But whilst this might have been a prudent political decision, it was a terrible IT decision.  For a system as complex as IT cards that you are making from scratch, there was no way of predicting when it will be ready. And, worse, I can only assume the people who set these deadlines didn’t properly understand IT projects, because the moment I saw the timescale intended for testing I could tell it wasn’t realistic. Inevitably, the project descended into what is affectionately known as a Death March. Slippages in programming were compensated with cuts in testing. With the delivery date set in stone, the only way to meet to deadline was to declare the system ready to go, when the reality was quite different.

Fast forward to 2012, and I fear that not everyone has learnt lessons. In fairness, when Iain Duncan-Smith was questioned by a Select Committee last month,[1] he did try to explain this process wasn’t an October 2013 “big bang” and it would instead be introduced in stages. But when a Downing Street spokesman was asked about whether there’s any possibility of the October 2013 start date could be allowed to slip, the response was simply, I quote, “It's on track to be implemented in that timetable.” Which, at the risk of bringing up the same analogy again, is like responding to the question on lifeboat capacity with “The Titanic is unsinkable.”

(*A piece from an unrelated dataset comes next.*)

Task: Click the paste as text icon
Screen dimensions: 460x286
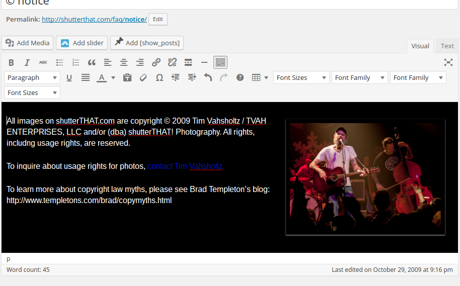Action: coord(127,77)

In IPS’s defence, when the beta-quality system ID cards system went live, they did at least have the sense to keep the flow of customers manageable. Rather than open the floodgates on day one with the first 100 enrolments, they took in a few at a time, allowed for lost time with the inevitable bugs, and only ramped up the intake as and when the system was stable enough to take it. I’m not sure whether such a safeguard will exist for universal credit. The ID cards system was a pilot system designed for, at the most, tens of thousands of records. Benefits records, however, run into millions. Are we looking at transferring, say, a million cases on the new system by December 2013, ready or not? Even if well-intentioned managers at the DWP are trying to learn lessons and keep the timescale sane, will they be leaned on by minsters or permanent secretaries to hurry up? At the moment, I can’t rule this out.

There is no greater enemy to software testing than politics, be it party politics, management politics or just plain office politics. If you want testers to do their jobs properly, you must be prepared for them to tell it as it is, even if it’s not what you want to hear. You won’t get this in a culture where everyone is expected to be “positive” (i.e. anyone who expresses concerns is ignored or told to shut up). The opposition and press would do well to keep their eye on the Universal Credit system and keep their laptops poised. The government and civil service would do well to realise that it always pays off to have a Plan B.

[1] Actually, I don’t think it should have been Iain Duncan-Smith answering IT queries at all. Government ministers can only be as accurate on technical matters as the information they’ve already been briefed on. I’d much rather that on important IT matters, Select Committees directly questioned the people responsible for the IT, rather than use the minister as a go-between. This, of course, relies on the IT people answering questions honestly, which won’t happen if they’re worried about speaking out of line with their department. It could require a big culture change if politicians ever get a chance of knowing what’s really going on in flagship government projects.